Dataset content

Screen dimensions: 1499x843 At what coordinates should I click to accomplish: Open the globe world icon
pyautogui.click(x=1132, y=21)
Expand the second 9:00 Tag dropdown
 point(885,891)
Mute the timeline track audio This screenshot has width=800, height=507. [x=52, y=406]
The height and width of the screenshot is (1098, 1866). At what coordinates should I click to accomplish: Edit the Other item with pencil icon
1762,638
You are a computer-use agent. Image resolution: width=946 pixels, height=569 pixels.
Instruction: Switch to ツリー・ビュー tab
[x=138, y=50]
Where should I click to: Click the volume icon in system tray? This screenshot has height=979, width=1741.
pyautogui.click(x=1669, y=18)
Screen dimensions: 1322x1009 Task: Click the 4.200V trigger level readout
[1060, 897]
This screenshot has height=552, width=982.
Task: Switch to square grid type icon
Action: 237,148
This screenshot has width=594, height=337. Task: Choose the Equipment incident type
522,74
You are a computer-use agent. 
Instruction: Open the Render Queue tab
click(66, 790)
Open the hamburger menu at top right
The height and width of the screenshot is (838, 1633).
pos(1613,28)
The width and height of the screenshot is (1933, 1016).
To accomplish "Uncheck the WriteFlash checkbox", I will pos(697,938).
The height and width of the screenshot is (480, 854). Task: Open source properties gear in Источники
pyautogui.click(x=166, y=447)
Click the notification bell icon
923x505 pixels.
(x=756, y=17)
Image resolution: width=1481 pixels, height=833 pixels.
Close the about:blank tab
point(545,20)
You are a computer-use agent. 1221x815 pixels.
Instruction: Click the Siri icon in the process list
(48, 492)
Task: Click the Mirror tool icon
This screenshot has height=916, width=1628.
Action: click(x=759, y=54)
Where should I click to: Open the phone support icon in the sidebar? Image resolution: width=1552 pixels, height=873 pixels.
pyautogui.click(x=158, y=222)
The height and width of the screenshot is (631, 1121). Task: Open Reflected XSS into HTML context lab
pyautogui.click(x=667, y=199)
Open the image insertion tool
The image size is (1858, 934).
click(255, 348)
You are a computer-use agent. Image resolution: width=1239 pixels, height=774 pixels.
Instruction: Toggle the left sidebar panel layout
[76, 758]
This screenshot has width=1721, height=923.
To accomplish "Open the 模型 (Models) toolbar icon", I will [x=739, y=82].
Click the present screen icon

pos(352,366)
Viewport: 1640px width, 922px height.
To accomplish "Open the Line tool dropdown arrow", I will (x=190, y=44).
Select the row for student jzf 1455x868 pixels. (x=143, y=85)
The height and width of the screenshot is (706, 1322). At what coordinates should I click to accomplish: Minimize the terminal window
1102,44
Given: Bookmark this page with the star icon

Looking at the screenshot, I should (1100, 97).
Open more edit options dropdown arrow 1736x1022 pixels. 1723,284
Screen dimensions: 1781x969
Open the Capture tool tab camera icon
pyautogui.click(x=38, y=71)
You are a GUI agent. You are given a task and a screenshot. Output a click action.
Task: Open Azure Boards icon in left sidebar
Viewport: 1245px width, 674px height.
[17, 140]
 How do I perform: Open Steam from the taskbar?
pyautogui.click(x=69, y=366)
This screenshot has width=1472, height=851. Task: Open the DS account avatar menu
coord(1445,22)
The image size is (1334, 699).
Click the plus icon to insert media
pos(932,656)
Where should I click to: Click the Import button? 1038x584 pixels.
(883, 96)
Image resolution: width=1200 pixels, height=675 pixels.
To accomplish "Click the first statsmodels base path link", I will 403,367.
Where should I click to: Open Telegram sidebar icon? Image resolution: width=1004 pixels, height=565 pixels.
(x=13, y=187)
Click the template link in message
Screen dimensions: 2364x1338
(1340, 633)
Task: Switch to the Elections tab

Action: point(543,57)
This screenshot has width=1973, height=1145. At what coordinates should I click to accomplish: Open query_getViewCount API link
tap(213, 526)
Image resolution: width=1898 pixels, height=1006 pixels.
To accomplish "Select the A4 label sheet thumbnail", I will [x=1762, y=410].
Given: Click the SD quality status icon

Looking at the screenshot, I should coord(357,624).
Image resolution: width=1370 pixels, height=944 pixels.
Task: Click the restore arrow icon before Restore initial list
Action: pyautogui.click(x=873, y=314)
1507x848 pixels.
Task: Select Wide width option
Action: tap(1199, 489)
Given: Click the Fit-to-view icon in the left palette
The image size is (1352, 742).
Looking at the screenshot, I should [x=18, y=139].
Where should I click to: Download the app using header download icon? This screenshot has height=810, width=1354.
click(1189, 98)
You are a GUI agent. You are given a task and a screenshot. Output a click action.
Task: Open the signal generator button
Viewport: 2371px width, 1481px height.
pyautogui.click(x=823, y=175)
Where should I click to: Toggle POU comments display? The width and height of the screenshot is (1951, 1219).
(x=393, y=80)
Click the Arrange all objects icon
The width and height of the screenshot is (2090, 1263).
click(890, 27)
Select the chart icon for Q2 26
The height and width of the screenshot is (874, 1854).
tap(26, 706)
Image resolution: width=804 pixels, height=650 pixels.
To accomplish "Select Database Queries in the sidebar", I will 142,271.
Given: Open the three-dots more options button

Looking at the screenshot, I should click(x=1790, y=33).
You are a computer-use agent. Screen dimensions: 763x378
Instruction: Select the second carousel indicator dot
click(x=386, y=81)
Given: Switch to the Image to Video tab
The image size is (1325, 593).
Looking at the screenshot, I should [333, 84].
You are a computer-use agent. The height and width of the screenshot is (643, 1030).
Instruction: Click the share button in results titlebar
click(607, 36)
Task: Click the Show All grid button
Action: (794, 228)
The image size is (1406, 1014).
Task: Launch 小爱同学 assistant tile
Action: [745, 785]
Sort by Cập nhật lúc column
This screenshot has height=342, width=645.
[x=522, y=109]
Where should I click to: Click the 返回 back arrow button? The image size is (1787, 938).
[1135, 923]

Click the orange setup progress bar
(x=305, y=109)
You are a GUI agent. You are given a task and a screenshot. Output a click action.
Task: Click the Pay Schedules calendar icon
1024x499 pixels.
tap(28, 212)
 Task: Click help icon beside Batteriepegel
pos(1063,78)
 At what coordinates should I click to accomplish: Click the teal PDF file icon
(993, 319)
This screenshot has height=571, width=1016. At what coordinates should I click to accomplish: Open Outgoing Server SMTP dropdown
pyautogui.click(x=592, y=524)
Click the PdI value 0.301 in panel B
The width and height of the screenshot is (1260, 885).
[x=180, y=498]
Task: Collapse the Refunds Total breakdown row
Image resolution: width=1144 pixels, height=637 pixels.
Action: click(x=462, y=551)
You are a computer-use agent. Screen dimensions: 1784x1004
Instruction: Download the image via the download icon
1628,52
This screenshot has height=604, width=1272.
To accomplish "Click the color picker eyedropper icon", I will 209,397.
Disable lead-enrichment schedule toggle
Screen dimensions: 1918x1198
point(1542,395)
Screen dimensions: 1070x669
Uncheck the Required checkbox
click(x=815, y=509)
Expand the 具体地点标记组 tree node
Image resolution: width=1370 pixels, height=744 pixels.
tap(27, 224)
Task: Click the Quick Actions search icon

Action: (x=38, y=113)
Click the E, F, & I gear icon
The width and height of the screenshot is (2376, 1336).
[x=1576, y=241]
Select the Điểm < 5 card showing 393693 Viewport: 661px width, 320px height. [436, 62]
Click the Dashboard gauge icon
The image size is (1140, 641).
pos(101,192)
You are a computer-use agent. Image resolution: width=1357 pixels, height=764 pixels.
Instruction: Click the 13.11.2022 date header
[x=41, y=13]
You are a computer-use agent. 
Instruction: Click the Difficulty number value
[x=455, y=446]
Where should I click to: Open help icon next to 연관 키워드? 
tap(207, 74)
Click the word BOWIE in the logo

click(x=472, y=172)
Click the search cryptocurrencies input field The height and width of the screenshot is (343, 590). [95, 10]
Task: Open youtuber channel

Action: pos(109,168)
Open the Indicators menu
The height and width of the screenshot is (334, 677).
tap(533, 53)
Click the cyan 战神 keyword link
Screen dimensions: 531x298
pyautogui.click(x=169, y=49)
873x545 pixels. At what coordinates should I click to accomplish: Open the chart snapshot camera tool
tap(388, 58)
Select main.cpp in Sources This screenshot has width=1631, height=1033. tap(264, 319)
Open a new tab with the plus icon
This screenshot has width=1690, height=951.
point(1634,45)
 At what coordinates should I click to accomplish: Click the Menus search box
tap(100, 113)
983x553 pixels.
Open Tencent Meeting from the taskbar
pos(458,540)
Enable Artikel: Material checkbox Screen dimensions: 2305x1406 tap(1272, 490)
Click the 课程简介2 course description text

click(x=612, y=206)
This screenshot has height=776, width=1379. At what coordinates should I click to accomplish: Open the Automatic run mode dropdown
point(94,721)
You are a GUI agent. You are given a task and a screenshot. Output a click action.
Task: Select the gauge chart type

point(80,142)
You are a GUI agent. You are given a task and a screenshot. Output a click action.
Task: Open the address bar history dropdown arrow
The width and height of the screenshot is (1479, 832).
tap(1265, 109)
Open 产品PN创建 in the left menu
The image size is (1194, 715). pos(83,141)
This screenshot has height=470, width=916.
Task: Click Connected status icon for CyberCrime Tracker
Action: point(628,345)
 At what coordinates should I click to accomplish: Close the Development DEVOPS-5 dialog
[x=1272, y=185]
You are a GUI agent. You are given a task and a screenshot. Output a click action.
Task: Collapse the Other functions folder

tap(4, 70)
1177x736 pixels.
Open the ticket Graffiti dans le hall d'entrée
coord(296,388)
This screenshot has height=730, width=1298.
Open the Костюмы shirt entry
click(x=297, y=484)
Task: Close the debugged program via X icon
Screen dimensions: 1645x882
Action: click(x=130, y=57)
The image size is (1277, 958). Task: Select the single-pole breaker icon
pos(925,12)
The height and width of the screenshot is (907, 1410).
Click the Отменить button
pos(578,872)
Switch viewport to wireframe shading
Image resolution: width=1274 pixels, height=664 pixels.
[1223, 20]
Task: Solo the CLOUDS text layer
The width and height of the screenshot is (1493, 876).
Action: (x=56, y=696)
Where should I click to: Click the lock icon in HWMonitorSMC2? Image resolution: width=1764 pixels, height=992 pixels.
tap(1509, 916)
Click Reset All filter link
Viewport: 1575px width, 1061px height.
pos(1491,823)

Task details
Please work out how many lines in the listing above contain the string "computer", and answer with that number only.

Solution
9